Quedan ya lejos los tiempos en que Arthur Koestler escribiera 'El cero y el infinito', así que ese lenguaje de escisiones, desviaciones, y demás jerga propia del estilo de la Komitern carece de valor. La vida ha cambiado tanto en los últimos veinte años, que en Europa apenas quedan partidos comunistas, y en las basílicas del Kremlin se han vuelto a oficiar los ritos religiosos del credo ortodoxo. El PCE y el PCA no le dicen nada a nadie, porque la gente que vota más a la izquierda del PSOE, ya tiene a IU para sentirse representada. El PCE no define estrategias de izquierda ni constituye ningún grupo de análisis, ni otras zarandajas por el estilo. Es un recuerdo del pasado, cuando el mundo se dividía en dos bloques y los 'pecés' eran la avanzadilla en Occidente del bloque anticapitalista. En marzo de 1977, la cumbre en Madrid de los líderes eurocomunistas (Berlinguer, Marchais y Carrillo) supuso una esperanza para la gente de izquierda porque cabía plantear una alternativa al capitalismo. Ahora ya sabemos que la alternativa al capitalismo es el propio capitalismo. Que se lo digan a los comunistas chinos, que hace unos años patentaron el lema, 'enriqueceros', como si fuese una consigna revolucionaria.

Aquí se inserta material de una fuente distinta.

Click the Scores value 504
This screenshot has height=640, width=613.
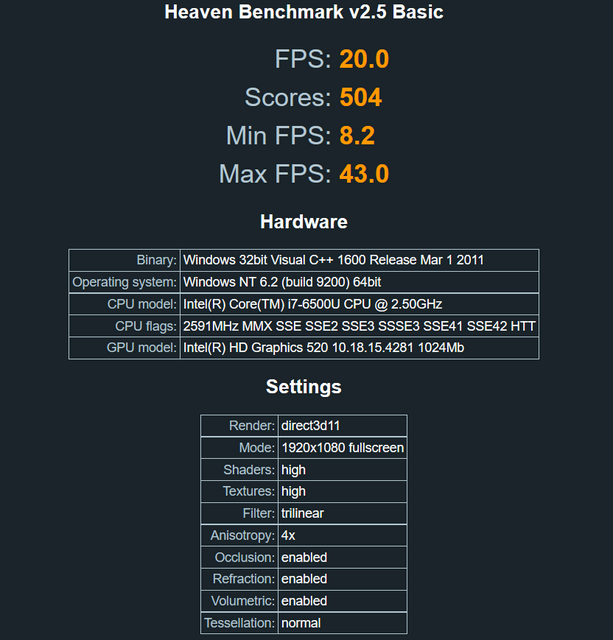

Lo mejor que le podía pasar a la causa de IU en Asturias es que el PCE de Paco Frutos y Felipe Alcaraz expulsara de su organización a los comunistas asturianos, para que IU compareciese ante el electorado sin adherencias equívocas. No se puede ser de izquierdas, predicar el espíritu crítico, fomentar el avance de los derechos civiles, y mantener todos los tópicos del pensamiento retrógrado del siglo XX. Parece mentira que en Italia, tras el proceso de regeneración democrática iniciado en los años noventa con el fenómeno de 'manos limpias', hayan podido clausurar un partido como el PCI que tuvo dos millones de afiliados y un 36% de votos, y que en España, IU lleve veinte años tutelada por el PCE.